The Rise of the "Orchestration Engineer"
A significant shift is occurring in the definition of an engineer's role. Michael from Monday.com described the transition to "agentic engineering," where developers act as orchestration engineers.
- Monday.com shared that it is experimenting with having engineers rely primarily on AI-generated code for a month-long internal initiative.
- One recurring theme was that code itself is becoming less of the differentiator; architecture, product understanding, and system design are becoming increasingly valuable. The human's value now lies in defining architecture, articulating product goals, and establishing feedback loops. For example, one team successfully built a high-performance product in Rust without prior experience with the language by letting AI handle the syntax while they managed the architectural constraints.
AI in Infrastructure and Operations
The application of AI has expanded far beyond the IDE into complex systems management:
- Root Cause Analysis: Platform9 uses agents to interrogate Kubernetes APIs. By providing LLMs with context about their specific deployments (a process they call "context engineering") they were reportedly able to identify performance and configuration issues in roughly 50–60% of investigated cases, drastically reducing resolution speed.
- Legacy Code and Documentation: Retrieval-Augmented Generation (RAG) is being used to make sense of years of technical debt and documentation. Tools like Windsurf’s "deep wiki" can generate live documentation for repositories, which is invaluable for onboarding new engineers.
Security, Compliance, and Guardrails
For large enterprises like PlayStation, security is the primary constraint.
- Data Privacy: To address privacy concerns, enterprises often rely on managed AI platforms such as AWS Bedrock or Google Cloud's AI offerings, which provide stronger controls around data handling and governance than consumer-facing services.
- Human-in-the-Loop: At major firms, AI-generated code never hits production without rigorous manual review.
- Automating Bureaucracy: AI has proven highly effective at handling non-coding "drudgery," such as summarizing international meetings for leadership or automating 300-question security questionnaires for sales teams, tasks that previously cost engineers and leadership hours of manual work.
Emerging Challenges: Noise and Bias
Despite the productivity gains, several hurdles remain:
- The Review Bottleneck: AI can generate code faster than humans can review it, leading to a signal-to-noise ratio problem in GitHub.

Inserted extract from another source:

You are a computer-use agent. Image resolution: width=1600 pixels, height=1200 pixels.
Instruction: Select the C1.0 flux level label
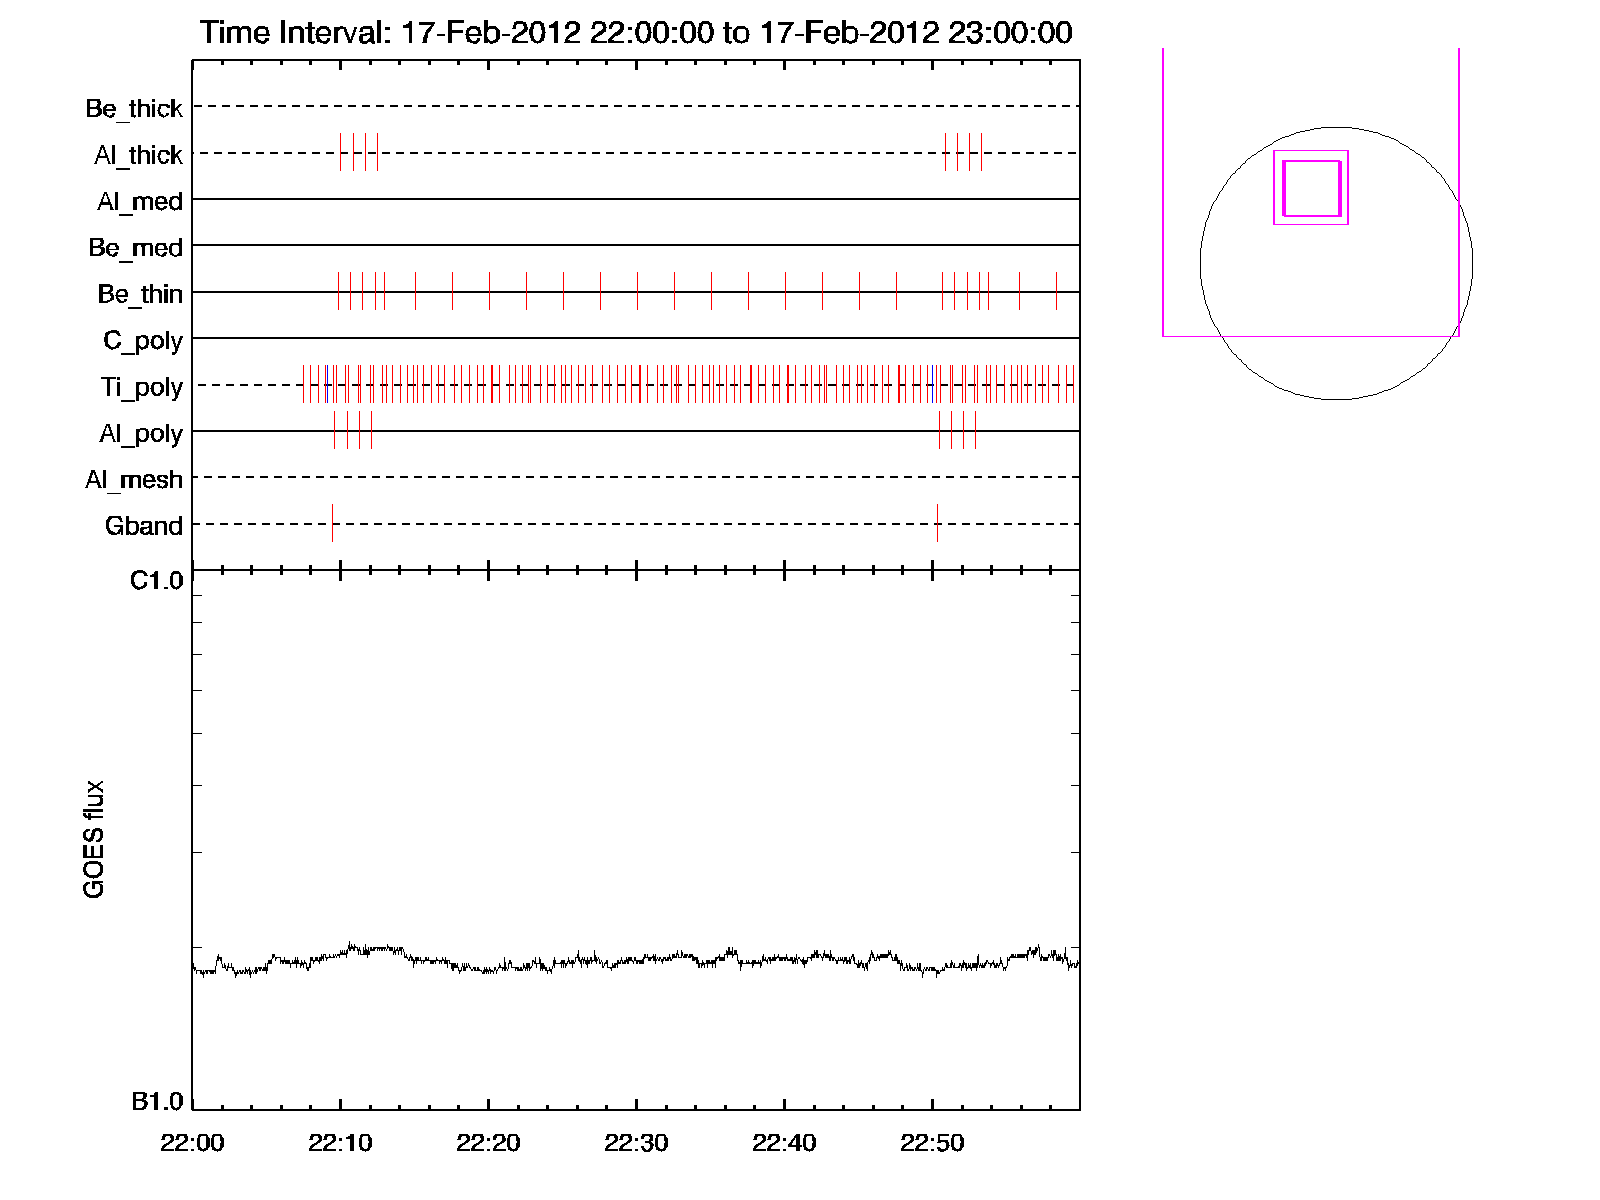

The volume of bot comments and mentions makes it difficult for reviewers to find critical changes.
- Creative Biasing: There is a concern that using AI to approach a problem can "limit your thinking." If an engineer relies on an AI's suggestion too early, they may become biased toward that specific path and fail to explore more creative, independent solutions.
- Model Diversity: Some leaders advocate for using one model (like Claude) to generate code and a different model to review it, ensuring a "diversity of opinion" that catches more errors.
Conclusion
The future of engineering is moving toward autonomous agents that can navigate the entire SDLC. While startups are already "living on the edge" by deploying AI-generated variants directly to customers to see what works, larger enterprises are focused on building sophisticated internal guardrail systems. Regardless of the scale, the core remains the same: the most successful engineers will be those who can ask the right questions and define the right environments for their AI agents to operate within.
My biggest takeaway wasn't that AI is replacing engineers. It was that the role of the engineer is shifting. The discussion repeatedly returned to architecture, context, and decision-making rather than raw code production. Whether that vision becomes reality or not, it's clear that leading teams are already experimenting with workflows that would have sounded unrealistic just a year ago.